··· DATA FOR THIS EXERCISE

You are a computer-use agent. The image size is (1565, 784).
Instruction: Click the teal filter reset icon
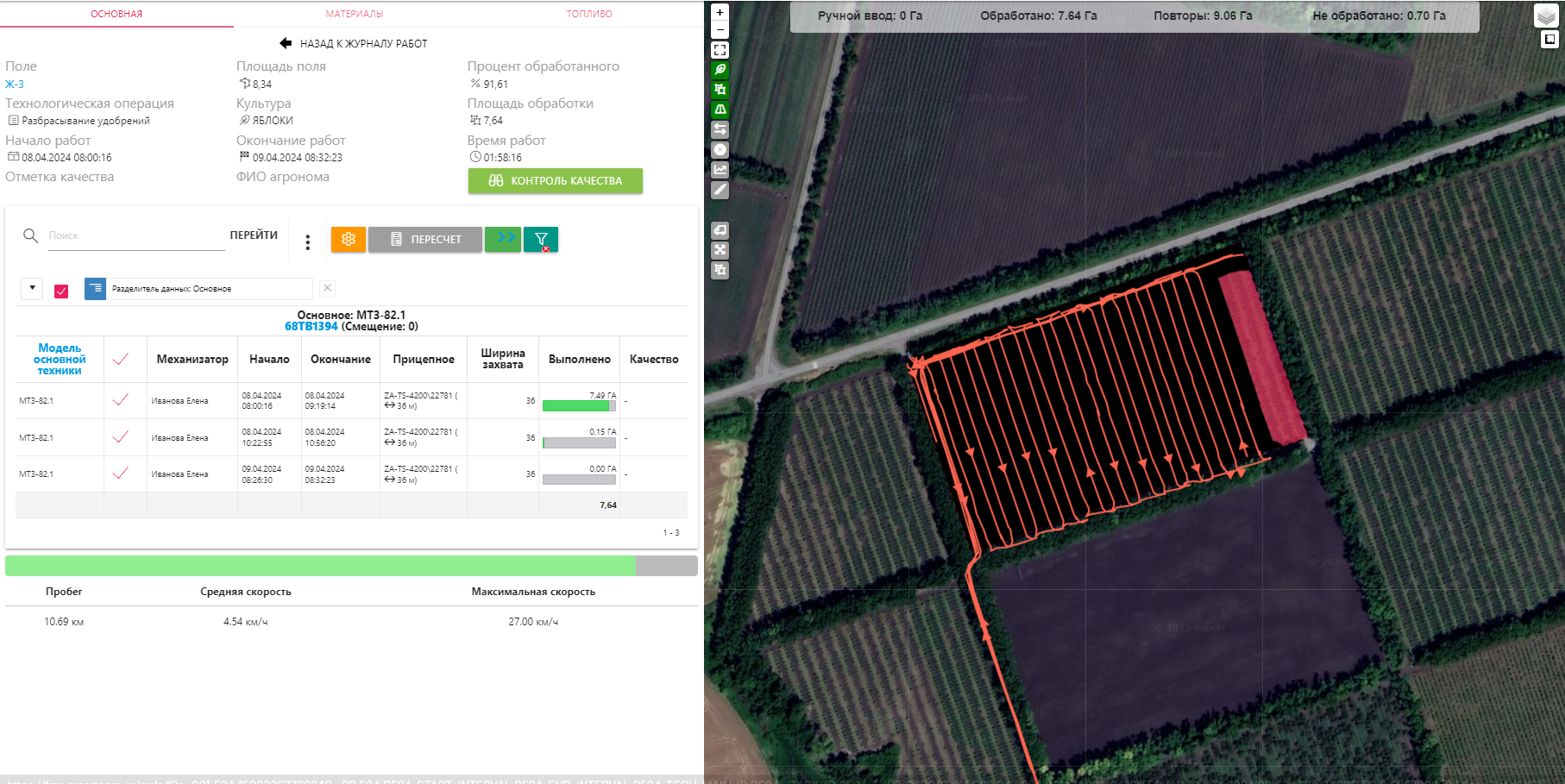541,240
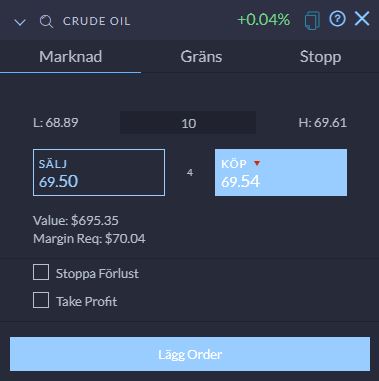Click the Lägg Order button
This screenshot has width=379, height=381.
pyautogui.click(x=190, y=354)
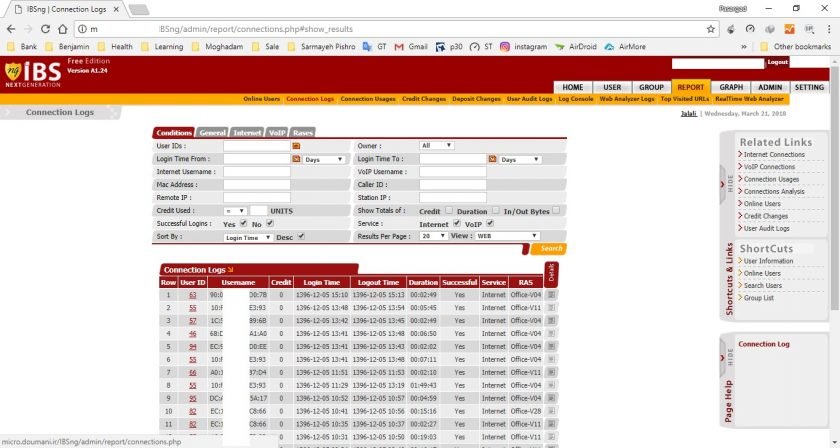Open the Online Users submenu link
This screenshot has height=448, width=840.
click(x=261, y=99)
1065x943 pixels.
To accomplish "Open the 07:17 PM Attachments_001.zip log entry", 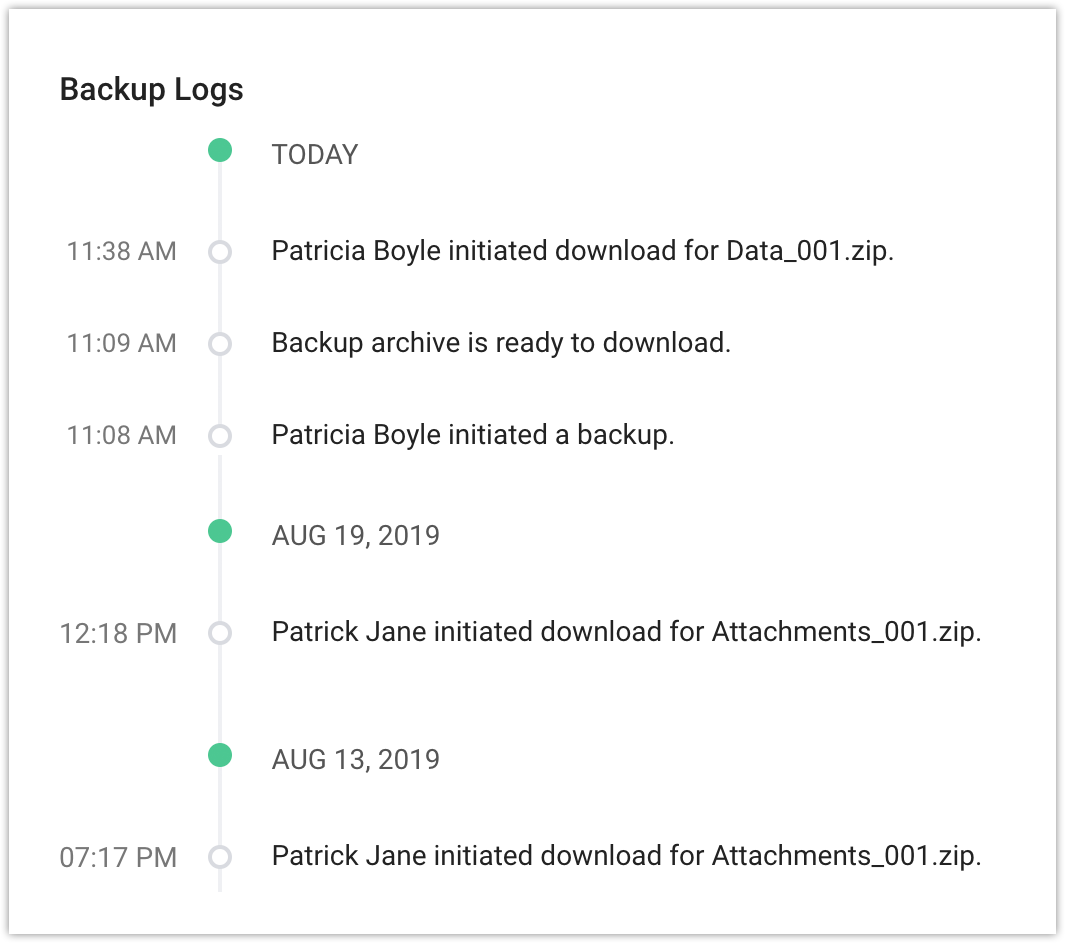I will [x=626, y=856].
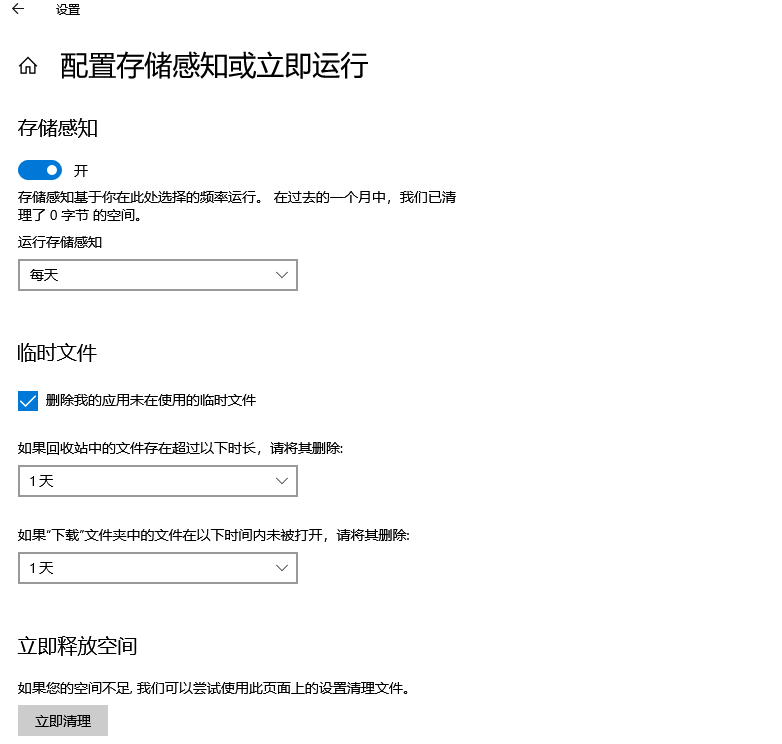Click the chevron arrow on 每天 dropdown
This screenshot has width=782, height=744.
281,275
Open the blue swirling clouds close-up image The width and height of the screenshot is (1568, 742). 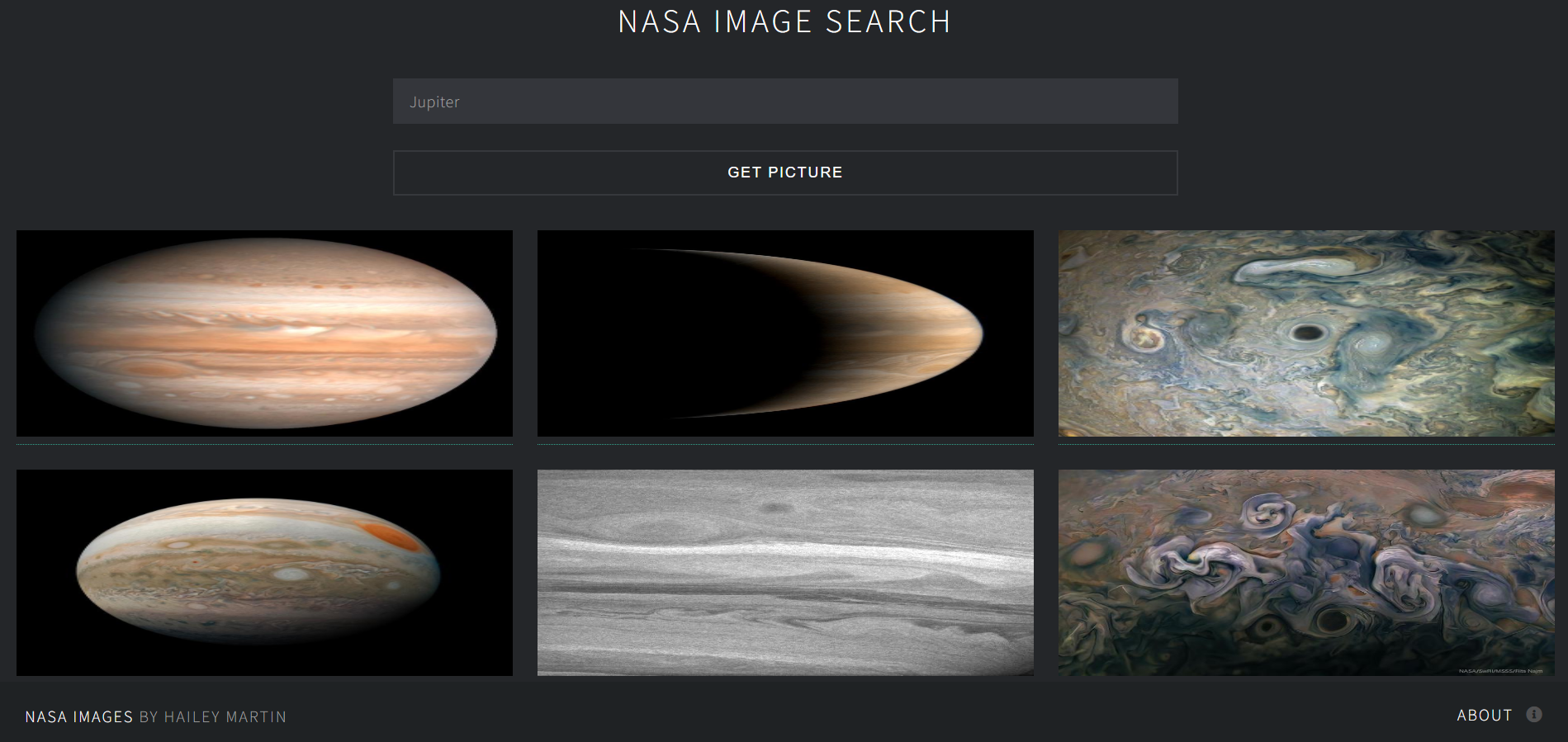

······

[WORK REQUEST]
What you give back should be exactly the lines from the top of the data above down to and including the line with "1065x943 pixels.", minus any pictures.

[SOLUTION TO THIS PROBLEM]
You are a computer-use agent. The image size is (1565, 784).
Instruction: Click the teal filter reset icon
541,240
Click the Lägg Order button
This screenshot has width=379, height=381.
pyautogui.click(x=190, y=354)
Open the Online Users submenu link
This screenshot has height=448, width=840.
click(x=261, y=99)
1065x943 pixels.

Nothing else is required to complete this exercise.